= Prompt =
Return every line below exactly, without dropping any.

○ ○ ○ ○ ○ ○ ○

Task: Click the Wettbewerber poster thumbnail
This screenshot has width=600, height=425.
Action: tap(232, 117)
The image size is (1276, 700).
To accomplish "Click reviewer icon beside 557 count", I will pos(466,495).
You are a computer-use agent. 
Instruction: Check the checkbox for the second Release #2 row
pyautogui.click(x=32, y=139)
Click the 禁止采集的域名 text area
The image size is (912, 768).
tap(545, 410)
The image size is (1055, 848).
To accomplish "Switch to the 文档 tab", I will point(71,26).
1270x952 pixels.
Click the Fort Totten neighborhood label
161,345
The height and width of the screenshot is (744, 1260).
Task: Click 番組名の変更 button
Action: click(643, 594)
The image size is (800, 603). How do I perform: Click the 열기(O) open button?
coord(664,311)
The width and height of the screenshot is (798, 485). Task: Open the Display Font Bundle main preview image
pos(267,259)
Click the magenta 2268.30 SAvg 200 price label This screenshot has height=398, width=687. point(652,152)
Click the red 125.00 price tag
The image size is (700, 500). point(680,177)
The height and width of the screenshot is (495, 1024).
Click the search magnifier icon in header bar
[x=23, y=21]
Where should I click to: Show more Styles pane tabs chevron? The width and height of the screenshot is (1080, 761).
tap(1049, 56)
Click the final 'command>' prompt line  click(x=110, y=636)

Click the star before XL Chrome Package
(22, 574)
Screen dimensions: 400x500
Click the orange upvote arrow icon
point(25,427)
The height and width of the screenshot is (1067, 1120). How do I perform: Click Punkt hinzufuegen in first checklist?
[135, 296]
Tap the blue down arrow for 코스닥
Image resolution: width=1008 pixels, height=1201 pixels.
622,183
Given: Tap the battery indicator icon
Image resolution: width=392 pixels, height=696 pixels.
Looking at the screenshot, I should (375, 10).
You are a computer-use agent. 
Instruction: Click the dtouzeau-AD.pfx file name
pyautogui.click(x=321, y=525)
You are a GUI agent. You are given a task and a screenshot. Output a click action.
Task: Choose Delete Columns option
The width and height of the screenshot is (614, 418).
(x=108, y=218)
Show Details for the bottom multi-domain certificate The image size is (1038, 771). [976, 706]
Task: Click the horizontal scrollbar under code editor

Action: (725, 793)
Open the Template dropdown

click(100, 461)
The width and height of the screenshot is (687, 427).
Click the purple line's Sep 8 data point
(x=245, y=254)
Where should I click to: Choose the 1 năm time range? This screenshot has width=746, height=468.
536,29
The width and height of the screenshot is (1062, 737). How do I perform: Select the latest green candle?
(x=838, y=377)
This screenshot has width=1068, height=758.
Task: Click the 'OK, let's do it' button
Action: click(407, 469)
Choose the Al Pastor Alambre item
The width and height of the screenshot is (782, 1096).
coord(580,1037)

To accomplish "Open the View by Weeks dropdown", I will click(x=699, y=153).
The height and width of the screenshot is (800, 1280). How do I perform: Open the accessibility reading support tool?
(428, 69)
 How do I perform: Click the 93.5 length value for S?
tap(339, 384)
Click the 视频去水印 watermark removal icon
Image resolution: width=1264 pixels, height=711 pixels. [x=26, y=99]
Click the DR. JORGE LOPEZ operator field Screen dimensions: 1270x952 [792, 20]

○ ○ ○ ○ ○ ○ ○

= Output =
Task: Click the Wettbewerber poster thumbnail
This screenshot has width=600, height=425.
Action: tap(232, 117)
The image size is (1276, 700).
To accomplish "Click reviewer icon beside 557 count", I will pos(466,495).
You are a computer-use agent. 
Instruction: Check the checkbox for the second Release #2 row
pyautogui.click(x=32, y=139)
Click the 禁止采集的域名 text area
The image size is (912, 768).
tap(545, 410)
The image size is (1055, 848).
To accomplish "Switch to the 文档 tab", I will point(71,26).
1270x952 pixels.
Click the Fort Totten neighborhood label
161,345
The height and width of the screenshot is (744, 1260).
Task: Click 番組名の変更 button
Action: click(643, 594)
The image size is (800, 603). How do I perform: Click the 열기(O) open button?
coord(664,311)
The width and height of the screenshot is (798, 485). Task: Open the Display Font Bundle main preview image
pos(267,259)
Click the magenta 2268.30 SAvg 200 price label This screenshot has height=398, width=687. point(652,152)
Click the red 125.00 price tag
The image size is (700, 500). point(680,177)
The height and width of the screenshot is (495, 1024).
Click the search magnifier icon in header bar
[x=23, y=21]
Where should I click to: Show more Styles pane tabs chevron? The width and height of the screenshot is (1080, 761).
tap(1049, 56)
Click the final 'command>' prompt line  click(x=110, y=636)

Click the star before XL Chrome Package
(22, 574)
Screen dimensions: 400x500
Click the orange upvote arrow icon
point(25,427)
The height and width of the screenshot is (1067, 1120). How do I perform: Click Punkt hinzufuegen in first checklist?
[135, 296]
Tap the blue down arrow for 코스닥
Image resolution: width=1008 pixels, height=1201 pixels.
622,183
Given: Tap the battery indicator icon
Image resolution: width=392 pixels, height=696 pixels.
Looking at the screenshot, I should (375, 10).
You are a computer-use agent. 
Instruction: Click the dtouzeau-AD.pfx file name
pyautogui.click(x=321, y=525)
You are a GUI agent. You are given a task and a screenshot. Output a click action.
Task: Choose Delete Columns option
The width and height of the screenshot is (614, 418).
(x=108, y=218)
Show Details for the bottom multi-domain certificate The image size is (1038, 771). [976, 706]
Task: Click the horizontal scrollbar under code editor

Action: (725, 793)
Open the Template dropdown

click(100, 461)
The width and height of the screenshot is (687, 427).
Click the purple line's Sep 8 data point
(x=245, y=254)
Where should I click to: Choose the 1 năm time range? This screenshot has width=746, height=468.
536,29
The width and height of the screenshot is (1062, 737). How do I perform: Select the latest green candle?
(x=838, y=377)
This screenshot has width=1068, height=758.
Task: Click the 'OK, let's do it' button
Action: click(407, 469)
Choose the Al Pastor Alambre item
The width and height of the screenshot is (782, 1096).
coord(580,1037)

To accomplish "Open the View by Weeks dropdown", I will click(x=699, y=153).
The height and width of the screenshot is (800, 1280). How do I perform: Open the accessibility reading support tool?
(428, 69)
 How do I perform: Click the 93.5 length value for S?
tap(339, 384)
Click the 视频去水印 watermark removal icon
Image resolution: width=1264 pixels, height=711 pixels. [x=26, y=99]
Click the DR. JORGE LOPEZ operator field Screen dimensions: 1270x952 [792, 20]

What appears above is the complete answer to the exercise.